The concept of acute/chronic workload is not tough. At it’s simplest, you measure the work done over the short (acute) period - say, seven days - and compare it in ratio to what’s been done over the long (chronic) period - say, 28 days. It’s not a hard concept, nor new, having been first put forth by Dr. Tim Gabbett back in the mid-2000’s and codified in a landmark 2016 study. Gabbett’s work was mostly on distance sports, but Ben Hansen, now with the New York Mets, reworked it slightly and built the system into the Motus throwing sensor. (Full disclosure: I worked with Ben at Motus.)
I won’t break down the whole system here. You could read any number of articles, watch the video below, read the chapter I wrote on it in The Science of Baseball, or just buy a Driveline Pulse and let it do all the math for you. There’s lots of ways to do it, even by camera, though those systems are very high end and not designed for that purpose. I think in the near future we’ll have those systems in place at more colleges than not.
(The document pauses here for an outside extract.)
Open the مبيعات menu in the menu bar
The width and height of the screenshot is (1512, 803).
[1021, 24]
With the World Baseball Classic underway and the collegiate season gearing up, we have better methods than ever to track these and most simply … aren’t. The cost is arms and I can assure you that pitch counts aren’t working. Everything we’re doing better is only allowing the injury stats to tread water at the pro levels and it’s going much, much worse at youth levels. It’s beyond time to mandate a system and really protect some arms.
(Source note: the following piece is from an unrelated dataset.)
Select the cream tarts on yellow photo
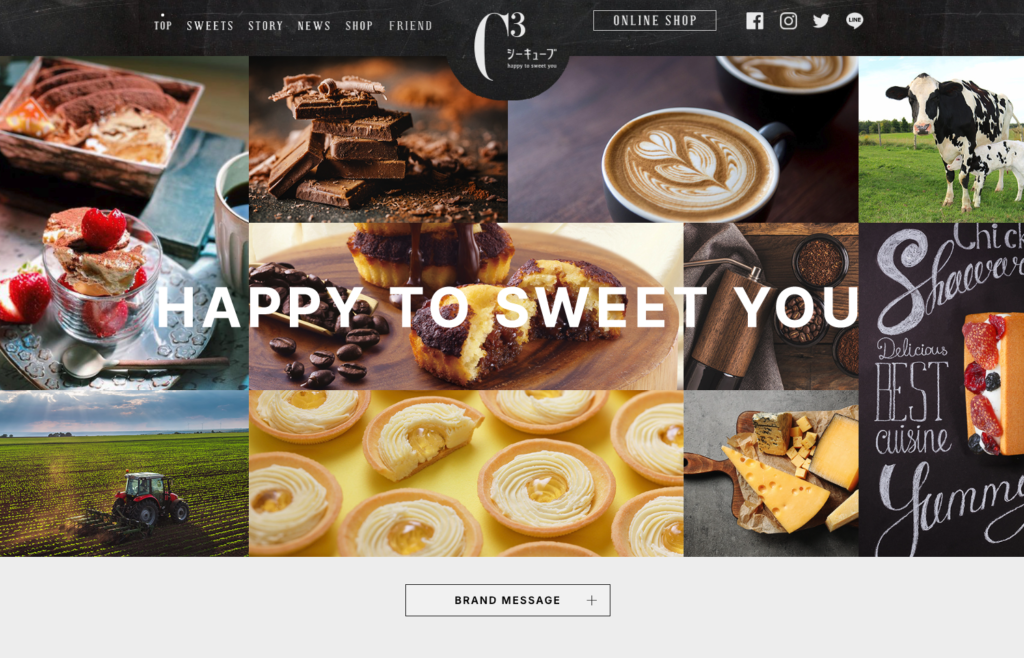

For now, we have plenty of injuries to get to:
JUSTIN TURNER, IF/DH BOS (lacerated face)
Spring games don’t count, but spring injuries do. I won’t fault someone for getting hit in the face, nor Matt Manning for having one get away from him. I will, however, wonder why Justin Turner wasn’t wearing a C-flap, which likely would have prevented all but a scare and a hard knock against the protective device.
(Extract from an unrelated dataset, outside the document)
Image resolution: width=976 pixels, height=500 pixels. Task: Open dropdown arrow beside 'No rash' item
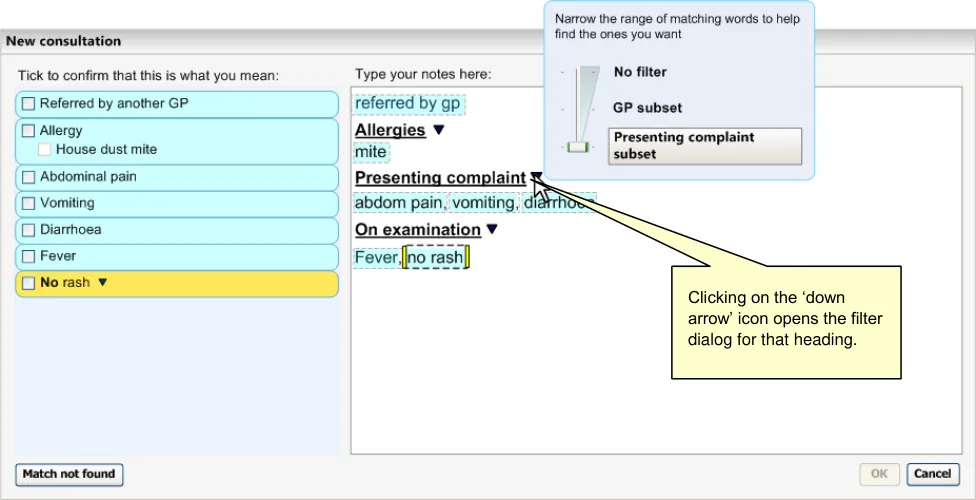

I’m old enough to remember the last maskless goalie in pro hockey and let me tell you, he was crazy. Going up to bat these days without a C-flap and with 100mph stuff, 40 inch breaks, and not a big focus on control, let alone being in spring training, and everyone should have two flaps, a C flap, and I wouldn’t be opposed to more. (I’m definitely in favor of more protection for pitchers, but they continue to resist anything. They get to learn the hard way, I guess.)
Turner had 16 stitches and a concussion, but he shouldn’t miss much time and his Opening Day is in little danger. He should be able to hit once any symptoms clear and the wound has a couple days to close up. My assumption is he’ll have a C-flap when he comes back and hope he will keep it. I also hope everyone else will follow his lead without needing a hard hit to the face.